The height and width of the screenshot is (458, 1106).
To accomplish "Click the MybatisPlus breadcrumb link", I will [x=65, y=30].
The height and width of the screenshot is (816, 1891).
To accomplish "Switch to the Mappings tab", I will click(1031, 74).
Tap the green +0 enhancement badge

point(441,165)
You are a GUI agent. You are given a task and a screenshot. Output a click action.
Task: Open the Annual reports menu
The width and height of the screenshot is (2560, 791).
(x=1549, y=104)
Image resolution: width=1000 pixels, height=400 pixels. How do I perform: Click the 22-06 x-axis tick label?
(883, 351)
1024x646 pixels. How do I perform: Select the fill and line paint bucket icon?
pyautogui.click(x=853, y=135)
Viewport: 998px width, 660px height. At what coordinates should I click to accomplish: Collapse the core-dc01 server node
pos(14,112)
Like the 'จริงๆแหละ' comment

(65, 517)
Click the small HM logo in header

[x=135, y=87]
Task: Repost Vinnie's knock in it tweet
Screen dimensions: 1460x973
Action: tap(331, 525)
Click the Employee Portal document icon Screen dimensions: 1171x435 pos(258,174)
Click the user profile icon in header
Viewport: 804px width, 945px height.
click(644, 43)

#### Work instructions
Down to the last character, restate every record.

#### Task solution
The height and width of the screenshot is (458, 1106).
To accomplish "Click the MybatisPlus breadcrumb link", I will [x=65, y=30].
The height and width of the screenshot is (816, 1891).
To accomplish "Switch to the Mappings tab", I will click(1031, 74).
Tap the green +0 enhancement badge

point(441,165)
You are a GUI agent. You are given a task and a screenshot. Output a click action.
Task: Open the Annual reports menu
The width and height of the screenshot is (2560, 791).
(x=1549, y=104)
Image resolution: width=1000 pixels, height=400 pixels. How do I perform: Click the 22-06 x-axis tick label?
(883, 351)
1024x646 pixels. How do I perform: Select the fill and line paint bucket icon?
pyautogui.click(x=853, y=135)
Viewport: 998px width, 660px height. At what coordinates should I click to accomplish: Collapse the core-dc01 server node
pos(14,112)
Like the 'จริงๆแหละ' comment

(65, 517)
Click the small HM logo in header

[x=135, y=87]
Task: Repost Vinnie's knock in it tweet
Screen dimensions: 1460x973
Action: tap(331, 525)
Click the Employee Portal document icon Screen dimensions: 1171x435 pos(258,174)
Click the user profile icon in header
Viewport: 804px width, 945px height.
click(644, 43)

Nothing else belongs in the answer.